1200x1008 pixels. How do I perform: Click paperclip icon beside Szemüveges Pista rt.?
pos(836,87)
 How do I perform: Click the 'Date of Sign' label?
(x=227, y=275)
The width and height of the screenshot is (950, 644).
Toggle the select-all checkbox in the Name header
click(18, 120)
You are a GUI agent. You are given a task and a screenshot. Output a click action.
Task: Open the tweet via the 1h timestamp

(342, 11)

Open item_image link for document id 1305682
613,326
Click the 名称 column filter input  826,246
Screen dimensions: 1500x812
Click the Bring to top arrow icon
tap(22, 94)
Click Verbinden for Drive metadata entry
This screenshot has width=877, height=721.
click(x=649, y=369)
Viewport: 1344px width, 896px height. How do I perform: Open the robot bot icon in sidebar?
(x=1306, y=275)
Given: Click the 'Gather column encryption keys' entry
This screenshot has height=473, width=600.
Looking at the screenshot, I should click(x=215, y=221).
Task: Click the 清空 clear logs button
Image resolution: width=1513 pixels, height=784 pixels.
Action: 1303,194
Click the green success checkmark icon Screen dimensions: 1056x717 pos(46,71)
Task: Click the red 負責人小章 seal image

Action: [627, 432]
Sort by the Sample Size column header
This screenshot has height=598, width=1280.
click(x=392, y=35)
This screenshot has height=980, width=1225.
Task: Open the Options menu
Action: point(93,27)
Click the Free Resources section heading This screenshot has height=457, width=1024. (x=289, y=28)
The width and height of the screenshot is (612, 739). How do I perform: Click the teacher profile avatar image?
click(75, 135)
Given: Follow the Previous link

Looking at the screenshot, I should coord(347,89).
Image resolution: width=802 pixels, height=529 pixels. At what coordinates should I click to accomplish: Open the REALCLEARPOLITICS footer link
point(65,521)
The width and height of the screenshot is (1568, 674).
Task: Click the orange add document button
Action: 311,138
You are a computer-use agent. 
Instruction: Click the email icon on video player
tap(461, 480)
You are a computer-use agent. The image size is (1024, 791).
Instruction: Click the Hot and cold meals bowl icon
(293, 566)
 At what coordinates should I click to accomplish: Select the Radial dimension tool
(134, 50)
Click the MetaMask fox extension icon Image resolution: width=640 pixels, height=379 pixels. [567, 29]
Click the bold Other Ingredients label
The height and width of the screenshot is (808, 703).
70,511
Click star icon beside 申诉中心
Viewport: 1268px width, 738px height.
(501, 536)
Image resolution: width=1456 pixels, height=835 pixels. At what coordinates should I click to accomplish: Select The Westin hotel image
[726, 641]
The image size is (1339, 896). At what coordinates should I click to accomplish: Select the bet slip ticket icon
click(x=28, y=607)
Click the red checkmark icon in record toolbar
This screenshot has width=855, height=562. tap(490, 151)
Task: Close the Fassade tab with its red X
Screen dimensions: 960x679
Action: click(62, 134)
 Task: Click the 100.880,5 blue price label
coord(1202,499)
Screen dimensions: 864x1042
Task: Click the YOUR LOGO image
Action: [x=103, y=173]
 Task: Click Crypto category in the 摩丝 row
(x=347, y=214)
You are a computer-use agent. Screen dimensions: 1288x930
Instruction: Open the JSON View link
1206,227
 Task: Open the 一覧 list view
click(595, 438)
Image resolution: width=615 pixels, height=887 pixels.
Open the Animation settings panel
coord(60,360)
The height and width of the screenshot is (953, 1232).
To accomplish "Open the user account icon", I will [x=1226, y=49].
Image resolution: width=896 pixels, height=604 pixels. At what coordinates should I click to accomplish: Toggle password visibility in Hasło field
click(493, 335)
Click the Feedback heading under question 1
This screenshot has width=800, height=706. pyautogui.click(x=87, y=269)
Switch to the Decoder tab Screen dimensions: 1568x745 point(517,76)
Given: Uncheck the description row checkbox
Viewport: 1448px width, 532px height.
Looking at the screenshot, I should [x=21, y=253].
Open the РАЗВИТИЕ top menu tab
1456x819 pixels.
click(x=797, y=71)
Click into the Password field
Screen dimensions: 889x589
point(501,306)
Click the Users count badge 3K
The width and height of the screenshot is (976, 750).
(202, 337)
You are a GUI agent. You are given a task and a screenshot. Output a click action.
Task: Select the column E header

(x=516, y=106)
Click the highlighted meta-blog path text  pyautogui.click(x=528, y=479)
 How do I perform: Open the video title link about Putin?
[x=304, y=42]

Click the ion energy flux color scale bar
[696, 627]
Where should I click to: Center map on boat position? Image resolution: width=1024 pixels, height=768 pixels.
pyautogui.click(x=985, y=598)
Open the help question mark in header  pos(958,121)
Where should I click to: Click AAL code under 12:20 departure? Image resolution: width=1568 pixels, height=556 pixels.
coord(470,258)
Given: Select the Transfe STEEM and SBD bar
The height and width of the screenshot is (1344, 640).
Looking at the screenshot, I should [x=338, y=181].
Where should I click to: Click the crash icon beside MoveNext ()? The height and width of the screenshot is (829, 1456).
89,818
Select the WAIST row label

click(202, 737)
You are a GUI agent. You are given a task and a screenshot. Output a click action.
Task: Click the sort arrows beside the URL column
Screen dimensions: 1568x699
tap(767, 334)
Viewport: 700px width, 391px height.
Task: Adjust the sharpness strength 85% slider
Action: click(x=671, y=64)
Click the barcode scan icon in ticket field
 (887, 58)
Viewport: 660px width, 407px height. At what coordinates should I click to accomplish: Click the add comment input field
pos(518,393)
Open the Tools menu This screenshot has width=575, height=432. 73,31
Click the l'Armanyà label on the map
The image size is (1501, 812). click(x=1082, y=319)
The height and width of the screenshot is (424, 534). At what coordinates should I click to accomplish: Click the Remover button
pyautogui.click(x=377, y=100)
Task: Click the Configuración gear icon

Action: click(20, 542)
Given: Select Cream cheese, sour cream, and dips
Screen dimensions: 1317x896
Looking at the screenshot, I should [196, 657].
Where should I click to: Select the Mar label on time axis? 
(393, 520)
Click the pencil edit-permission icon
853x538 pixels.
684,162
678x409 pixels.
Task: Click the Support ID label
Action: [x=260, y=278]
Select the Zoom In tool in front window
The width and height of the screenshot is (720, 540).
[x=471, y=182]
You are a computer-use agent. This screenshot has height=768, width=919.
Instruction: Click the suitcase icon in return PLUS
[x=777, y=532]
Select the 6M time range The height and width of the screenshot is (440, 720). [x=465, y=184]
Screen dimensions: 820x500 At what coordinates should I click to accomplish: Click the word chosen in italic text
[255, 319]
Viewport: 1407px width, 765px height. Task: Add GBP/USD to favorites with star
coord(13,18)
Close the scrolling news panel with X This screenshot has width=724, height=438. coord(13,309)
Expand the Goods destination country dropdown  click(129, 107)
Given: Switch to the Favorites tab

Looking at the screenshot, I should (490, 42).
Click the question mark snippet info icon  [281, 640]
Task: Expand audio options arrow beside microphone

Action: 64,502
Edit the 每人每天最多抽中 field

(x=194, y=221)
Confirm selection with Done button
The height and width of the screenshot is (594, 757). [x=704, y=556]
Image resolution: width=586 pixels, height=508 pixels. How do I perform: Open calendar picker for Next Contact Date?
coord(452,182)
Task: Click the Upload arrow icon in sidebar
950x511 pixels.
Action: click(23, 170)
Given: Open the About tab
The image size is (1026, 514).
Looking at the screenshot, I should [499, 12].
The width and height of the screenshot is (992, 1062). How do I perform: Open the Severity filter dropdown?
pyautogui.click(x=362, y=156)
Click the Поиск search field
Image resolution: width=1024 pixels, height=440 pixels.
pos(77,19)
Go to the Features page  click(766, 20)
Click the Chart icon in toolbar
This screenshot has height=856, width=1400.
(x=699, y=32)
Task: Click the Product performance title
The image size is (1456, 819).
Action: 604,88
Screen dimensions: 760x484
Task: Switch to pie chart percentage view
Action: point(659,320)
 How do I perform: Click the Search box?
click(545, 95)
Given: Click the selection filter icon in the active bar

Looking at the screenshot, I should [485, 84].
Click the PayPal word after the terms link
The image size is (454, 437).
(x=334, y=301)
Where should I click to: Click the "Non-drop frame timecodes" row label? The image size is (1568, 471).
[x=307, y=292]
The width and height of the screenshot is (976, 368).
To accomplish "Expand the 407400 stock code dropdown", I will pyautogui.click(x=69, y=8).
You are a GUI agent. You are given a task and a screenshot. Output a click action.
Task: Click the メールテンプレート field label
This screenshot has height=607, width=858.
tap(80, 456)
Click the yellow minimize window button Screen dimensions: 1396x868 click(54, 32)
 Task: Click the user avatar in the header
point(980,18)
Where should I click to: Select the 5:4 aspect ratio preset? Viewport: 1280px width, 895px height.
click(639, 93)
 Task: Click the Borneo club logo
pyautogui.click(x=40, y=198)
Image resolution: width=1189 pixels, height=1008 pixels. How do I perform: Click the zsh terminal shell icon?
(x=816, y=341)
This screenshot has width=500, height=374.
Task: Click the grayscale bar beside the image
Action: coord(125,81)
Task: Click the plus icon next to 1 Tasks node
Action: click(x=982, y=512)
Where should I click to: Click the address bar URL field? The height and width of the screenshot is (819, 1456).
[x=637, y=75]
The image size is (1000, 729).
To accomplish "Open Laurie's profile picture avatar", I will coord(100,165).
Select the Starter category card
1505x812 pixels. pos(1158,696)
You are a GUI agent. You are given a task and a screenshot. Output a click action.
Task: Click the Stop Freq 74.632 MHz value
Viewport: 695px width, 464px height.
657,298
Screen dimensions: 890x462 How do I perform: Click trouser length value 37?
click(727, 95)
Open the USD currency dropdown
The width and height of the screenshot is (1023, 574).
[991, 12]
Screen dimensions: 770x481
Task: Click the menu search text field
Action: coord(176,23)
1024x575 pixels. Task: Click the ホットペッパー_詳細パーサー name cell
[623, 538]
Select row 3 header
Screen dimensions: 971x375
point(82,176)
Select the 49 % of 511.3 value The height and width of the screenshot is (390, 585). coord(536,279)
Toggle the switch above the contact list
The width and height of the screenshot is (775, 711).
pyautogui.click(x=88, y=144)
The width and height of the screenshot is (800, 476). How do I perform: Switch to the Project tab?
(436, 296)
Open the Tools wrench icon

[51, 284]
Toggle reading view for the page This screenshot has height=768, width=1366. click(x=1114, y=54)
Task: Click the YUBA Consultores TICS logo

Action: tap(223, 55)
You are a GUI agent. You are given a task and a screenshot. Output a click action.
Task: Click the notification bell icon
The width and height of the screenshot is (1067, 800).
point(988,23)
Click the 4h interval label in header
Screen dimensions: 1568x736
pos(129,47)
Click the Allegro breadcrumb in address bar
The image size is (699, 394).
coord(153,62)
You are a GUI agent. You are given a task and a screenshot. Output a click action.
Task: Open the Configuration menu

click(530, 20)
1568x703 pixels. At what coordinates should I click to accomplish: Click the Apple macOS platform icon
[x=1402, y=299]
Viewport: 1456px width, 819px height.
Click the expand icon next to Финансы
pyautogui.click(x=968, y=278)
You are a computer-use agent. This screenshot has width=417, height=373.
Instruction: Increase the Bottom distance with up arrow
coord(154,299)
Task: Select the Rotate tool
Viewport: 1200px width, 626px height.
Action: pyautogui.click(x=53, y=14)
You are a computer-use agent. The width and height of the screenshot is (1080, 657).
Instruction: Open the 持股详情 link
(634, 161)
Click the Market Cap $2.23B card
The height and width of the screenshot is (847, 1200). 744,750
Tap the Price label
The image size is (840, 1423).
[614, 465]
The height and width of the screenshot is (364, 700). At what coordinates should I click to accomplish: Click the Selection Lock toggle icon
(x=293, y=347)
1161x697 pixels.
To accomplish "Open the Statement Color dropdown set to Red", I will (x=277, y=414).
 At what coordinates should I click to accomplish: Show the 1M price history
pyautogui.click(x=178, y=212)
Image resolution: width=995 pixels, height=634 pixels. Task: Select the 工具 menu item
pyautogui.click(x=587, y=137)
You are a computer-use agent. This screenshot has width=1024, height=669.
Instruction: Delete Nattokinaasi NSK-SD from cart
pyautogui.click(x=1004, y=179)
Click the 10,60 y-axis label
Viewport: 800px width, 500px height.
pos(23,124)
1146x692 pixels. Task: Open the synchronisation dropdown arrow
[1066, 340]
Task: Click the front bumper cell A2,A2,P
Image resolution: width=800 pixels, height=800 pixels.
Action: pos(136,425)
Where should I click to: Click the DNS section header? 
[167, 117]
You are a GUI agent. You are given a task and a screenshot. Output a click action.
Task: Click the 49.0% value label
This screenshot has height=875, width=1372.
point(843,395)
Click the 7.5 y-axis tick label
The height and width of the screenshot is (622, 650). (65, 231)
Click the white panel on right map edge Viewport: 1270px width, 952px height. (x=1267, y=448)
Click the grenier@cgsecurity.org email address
+ + + +
__Work to complete__: Find the string "will" in the entries above. Copy each line where it occurs.

__Expected output__:
To accomplish "Open the user account icon", I will [x=1226, y=49].
To accomplish "Expand the 407400 stock code dropdown", I will pyautogui.click(x=69, y=8).
To accomplish "Open Laurie's profile picture avatar", I will coord(100,165).
To accomplish "Open the Statement Color dropdown set to Red", I will (x=277, y=414).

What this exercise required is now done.